TEXT UNDER STUDY =>
Synthetic CT Skull Generation for Transcranial MR Imaging-Guided Focused Ultrasound Interventions with Conditional Adversarial Networks

TL;DR

This paper presents a method to generate synthetic CT images from MRI scans using a conditional adversarial network, aiming to replace real CT in transcranial ultrasound planning and reduce radiation exposure.

Contribution

The study introduces a novel deep learning approach to synthesize CT images from MRI, enabling CT-free treatment planning for transcranial focused ultrasound procedures.

Findings

Synthetic CT images closely match real CT in acoustic simulations.

The method reduces the need for radiation-exposing CT scans.

Synthetic CT provides comparable treatment planning accuracy.

Abstract

Transcranial MRI-guided focused ultrasound (TcMRgFUS) is a therapeutic ultrasound method that focuses sound through the skull to a small region noninvasively under MRI guidance. It is clinically approved to thermally ablate regions of the thalamus and is being explored for other therapies, such as blood brain barrier opening and neuromodulation. To accurately target ultrasound through the skull, the transmitted waves must constructively interfere at the target region. However, heterogeneity of the sound speed, density, and ultrasound attenuation in different individuals' skulls requires patient-specific estimates of these parameters for optimal treatment planning. CT imaging is currently the gold standard for estimating acoustic properties of an individual skull during clinical procedures, but CT imaging exposes patients to radiation and increases the overall number of imaging procedures required for therapy. A method to estimate acoustic parameters in the skull without the need for CT would be desirable. Here, we synthesized CT images from routinely acquired T1-weighted MRI by using a 3D patch-based conditional generative adversarial network and evaluated the performance of synthesized CT images for treatment planning with transcranial focused ultrasound. We compared the performance of synthetic CT to real CT images using Kranion and k-Wave acoustic simulation. Our work demonstrates the feasibility of replacing real CT with the MR-synthesized CT for TcMRgFUS planning.

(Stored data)
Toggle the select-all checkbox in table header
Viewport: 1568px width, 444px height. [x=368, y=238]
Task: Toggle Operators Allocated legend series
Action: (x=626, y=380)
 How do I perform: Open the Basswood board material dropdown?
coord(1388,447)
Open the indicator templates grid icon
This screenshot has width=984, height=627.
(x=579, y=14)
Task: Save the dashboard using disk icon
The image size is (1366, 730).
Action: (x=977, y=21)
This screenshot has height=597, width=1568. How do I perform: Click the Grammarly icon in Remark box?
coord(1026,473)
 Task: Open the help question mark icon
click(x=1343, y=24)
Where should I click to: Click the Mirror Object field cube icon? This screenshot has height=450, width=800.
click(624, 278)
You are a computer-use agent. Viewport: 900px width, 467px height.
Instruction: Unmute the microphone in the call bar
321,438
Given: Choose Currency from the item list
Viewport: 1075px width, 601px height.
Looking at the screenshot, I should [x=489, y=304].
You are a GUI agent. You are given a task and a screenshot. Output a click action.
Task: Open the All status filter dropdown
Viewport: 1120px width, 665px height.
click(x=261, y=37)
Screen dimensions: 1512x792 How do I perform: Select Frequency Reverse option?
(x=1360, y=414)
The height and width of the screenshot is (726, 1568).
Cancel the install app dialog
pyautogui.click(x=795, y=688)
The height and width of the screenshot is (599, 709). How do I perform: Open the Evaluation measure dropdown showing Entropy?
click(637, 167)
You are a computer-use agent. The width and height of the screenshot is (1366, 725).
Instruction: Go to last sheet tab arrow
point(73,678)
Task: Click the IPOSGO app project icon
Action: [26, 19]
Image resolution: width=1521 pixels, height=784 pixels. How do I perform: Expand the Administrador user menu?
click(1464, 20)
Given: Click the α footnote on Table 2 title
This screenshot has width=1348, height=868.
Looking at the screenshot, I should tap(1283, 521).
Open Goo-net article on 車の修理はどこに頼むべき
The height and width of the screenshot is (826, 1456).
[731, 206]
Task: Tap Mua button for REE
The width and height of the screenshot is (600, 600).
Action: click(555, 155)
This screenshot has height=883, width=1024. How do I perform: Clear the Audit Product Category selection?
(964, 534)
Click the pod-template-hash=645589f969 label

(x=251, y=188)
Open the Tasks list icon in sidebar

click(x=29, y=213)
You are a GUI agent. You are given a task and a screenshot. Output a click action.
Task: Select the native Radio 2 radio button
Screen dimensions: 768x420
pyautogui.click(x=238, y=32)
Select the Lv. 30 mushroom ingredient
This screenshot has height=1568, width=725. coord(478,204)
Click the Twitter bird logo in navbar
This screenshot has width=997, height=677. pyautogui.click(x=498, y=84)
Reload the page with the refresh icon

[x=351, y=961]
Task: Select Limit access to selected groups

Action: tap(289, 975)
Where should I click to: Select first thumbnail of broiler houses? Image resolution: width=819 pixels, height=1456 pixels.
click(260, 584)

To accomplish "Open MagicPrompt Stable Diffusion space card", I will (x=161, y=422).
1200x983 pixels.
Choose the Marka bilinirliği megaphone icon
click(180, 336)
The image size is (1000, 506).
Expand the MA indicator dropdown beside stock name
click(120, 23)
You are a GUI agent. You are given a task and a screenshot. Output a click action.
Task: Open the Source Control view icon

ACTIVITIES =>
a) Swap "acoustic simulations" for "ultrasound simulations" in the part of the synthetic CT paper that opens with the words containing "This paper presents" and closes with "treatment planning accuracy.", and write out that part again.
b) Decide whether each statement below agrees with the synthetic CT paper, answering yes or no and quoting the deciding words of the paper: (i) the CT images were synthesized with a 3D patch-based conditional generative adversarial network; (ii) synthetic CT was compared to real CT using Kranion alone; (iii) TcMRgFUS is clinically approved for blood brain barrier opening.

SOLUTIONS TO THE EXERCISE =>
a)
This paper presents a method to generate synthetic CT images from MRI scans using a conditional adversarial network, aiming to replace real CT in transcranial ultrasound planning and reduce radiation exposure.

Contribution

The study introduces a novel deep learning approach to synthesize CT images from MRI, enabling CT-free treatment planning for transcranial focused ultrasound procedures.

Findings

Synthetic CT images closely match real CT in ultrasound simulations.

The method reduces the need for radiation-exposing CT scans.

Synthetic CT provides comparable treatment planning accuracy.

b)
(i) Yes: "we synthesized CT images from routinely acquired T1-weighted MRI by using a 3D patch-based conditional generative adversarial network"
(ii) No: "We compared the performance of synthetic CT to real CT images using Kranion and k-Wave acoustic simulation."
(iii) No: "It is clinically approved to thermally ablate regions of the thalamus and is being explored for other therapies, such as blood brain barrier opening and neuromodulation."